[DATA RECORDS]
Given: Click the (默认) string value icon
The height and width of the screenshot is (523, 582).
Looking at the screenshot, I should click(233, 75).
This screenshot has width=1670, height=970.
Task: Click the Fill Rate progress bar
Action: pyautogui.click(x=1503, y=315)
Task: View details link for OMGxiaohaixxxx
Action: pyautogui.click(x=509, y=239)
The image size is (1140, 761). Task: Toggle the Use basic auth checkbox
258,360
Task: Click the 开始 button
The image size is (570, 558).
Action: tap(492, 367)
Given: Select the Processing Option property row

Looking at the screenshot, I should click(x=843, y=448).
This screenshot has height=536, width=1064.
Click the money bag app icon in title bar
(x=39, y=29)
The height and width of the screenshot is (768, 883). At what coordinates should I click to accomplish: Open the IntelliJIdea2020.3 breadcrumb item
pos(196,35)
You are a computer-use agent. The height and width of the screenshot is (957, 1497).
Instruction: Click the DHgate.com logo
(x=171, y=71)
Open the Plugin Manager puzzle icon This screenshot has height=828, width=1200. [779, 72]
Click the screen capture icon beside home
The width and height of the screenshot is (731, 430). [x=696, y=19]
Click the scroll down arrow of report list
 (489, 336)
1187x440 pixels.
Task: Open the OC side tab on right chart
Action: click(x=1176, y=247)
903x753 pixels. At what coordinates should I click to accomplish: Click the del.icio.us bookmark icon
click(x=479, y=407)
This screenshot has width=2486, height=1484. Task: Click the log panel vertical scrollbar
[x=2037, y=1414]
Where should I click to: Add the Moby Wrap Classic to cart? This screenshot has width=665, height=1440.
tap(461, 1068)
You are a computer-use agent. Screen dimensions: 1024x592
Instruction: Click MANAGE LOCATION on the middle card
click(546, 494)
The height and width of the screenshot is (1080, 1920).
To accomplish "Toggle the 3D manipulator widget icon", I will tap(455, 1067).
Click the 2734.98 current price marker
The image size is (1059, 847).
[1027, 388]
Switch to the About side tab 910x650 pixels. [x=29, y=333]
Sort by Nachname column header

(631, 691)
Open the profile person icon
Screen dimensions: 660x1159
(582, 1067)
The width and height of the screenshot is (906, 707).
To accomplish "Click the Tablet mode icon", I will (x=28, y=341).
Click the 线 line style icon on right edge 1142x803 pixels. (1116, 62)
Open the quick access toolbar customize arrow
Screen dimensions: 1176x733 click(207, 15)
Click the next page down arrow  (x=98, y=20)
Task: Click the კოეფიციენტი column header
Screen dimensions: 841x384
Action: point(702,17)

[EXERCISE BRIEF] Echo all of the lines above without changing anything.

[RESULT BELOW]
Given: Click the (默认) string value icon
The height and width of the screenshot is (523, 582).
Looking at the screenshot, I should click(233, 75).
This screenshot has width=1670, height=970.
Task: Click the Fill Rate progress bar
Action: pyautogui.click(x=1503, y=315)
Task: View details link for OMGxiaohaixxxx
Action: pyautogui.click(x=509, y=239)
The image size is (1140, 761). Task: Toggle the Use basic auth checkbox
258,360
Task: Click the 开始 button
The image size is (570, 558).
Action: tap(492, 367)
Given: Select the Processing Option property row

Looking at the screenshot, I should click(x=843, y=448).
This screenshot has height=536, width=1064.
Click the money bag app icon in title bar
(x=39, y=29)
The height and width of the screenshot is (768, 883). At what coordinates should I click to accomplish: Open the IntelliJIdea2020.3 breadcrumb item
pos(196,35)
You are a computer-use agent. The height and width of the screenshot is (957, 1497).
Instruction: Click the DHgate.com logo
(x=171, y=71)
Open the Plugin Manager puzzle icon This screenshot has height=828, width=1200. [779, 72]
Click the screen capture icon beside home
The width and height of the screenshot is (731, 430). [x=696, y=19]
Click the scroll down arrow of report list
 (489, 336)
1187x440 pixels.
Task: Open the OC side tab on right chart
Action: click(x=1176, y=247)
903x753 pixels. At what coordinates should I click to accomplish: Click the del.icio.us bookmark icon
click(x=479, y=407)
This screenshot has width=2486, height=1484. Task: Click the log panel vertical scrollbar
[x=2037, y=1414]
Where should I click to: Add the Moby Wrap Classic to cart? This screenshot has width=665, height=1440.
tap(461, 1068)
You are a computer-use agent. Screen dimensions: 1024x592
Instruction: Click MANAGE LOCATION on the middle card
click(546, 494)
The height and width of the screenshot is (1080, 1920).
To accomplish "Toggle the 3D manipulator widget icon", I will tap(455, 1067).
Click the 2734.98 current price marker
The image size is (1059, 847).
[1027, 388]
Switch to the About side tab 910x650 pixels. [x=29, y=333]
Sort by Nachname column header

(631, 691)
Open the profile person icon
Screen dimensions: 660x1159
(582, 1067)
The width and height of the screenshot is (906, 707).
To accomplish "Click the Tablet mode icon", I will (x=28, y=341).
Click the 线 line style icon on right edge 1142x803 pixels. (1116, 62)
Open the quick access toolbar customize arrow
Screen dimensions: 1176x733 click(207, 15)
Click the next page down arrow  (x=98, y=20)
Task: Click the კოეფიციენტი column header
Screen dimensions: 841x384
Action: point(702,17)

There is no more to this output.